EXERCISE: Find each line of the entries with the string "pixels", please, and copy it.
== INFORMATION PROVIDED ==
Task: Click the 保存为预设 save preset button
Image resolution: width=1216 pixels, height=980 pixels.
===
== INFORMATION PROVIDED ==
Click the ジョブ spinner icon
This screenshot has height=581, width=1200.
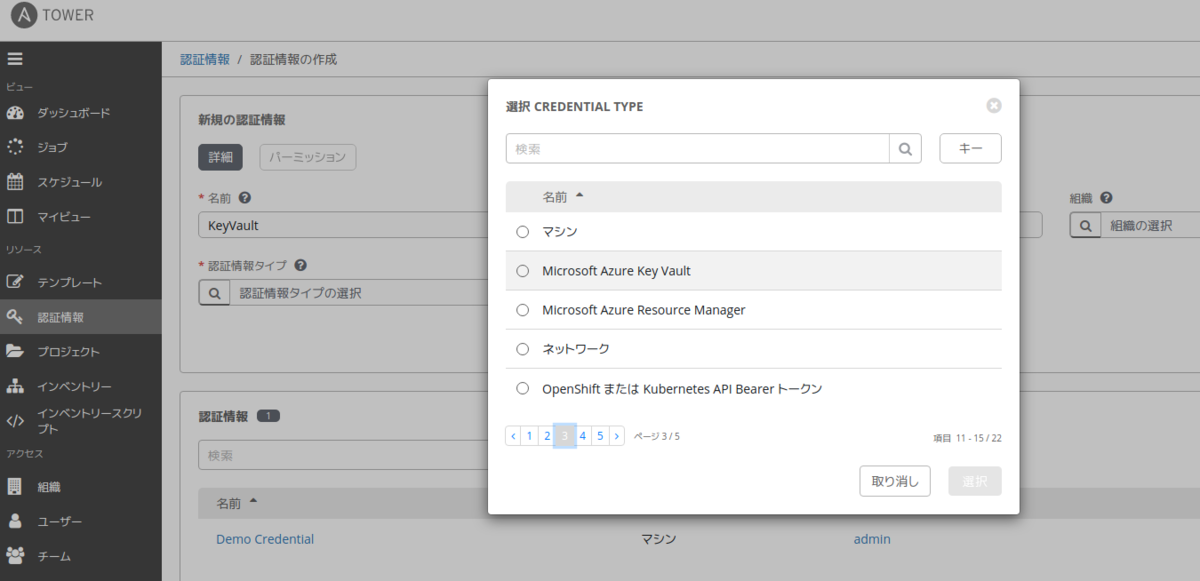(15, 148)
===
== INFORMATION PROVIDED ==
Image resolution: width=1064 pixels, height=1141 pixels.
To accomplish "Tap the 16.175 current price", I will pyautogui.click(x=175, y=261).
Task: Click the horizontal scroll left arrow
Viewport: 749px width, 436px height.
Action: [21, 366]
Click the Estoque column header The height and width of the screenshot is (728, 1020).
===
ANSWER SPACE:
Image resolution: width=1216 pixels, height=980 pixels.
Image resolution: width=1064 pixels, height=1141 pixels.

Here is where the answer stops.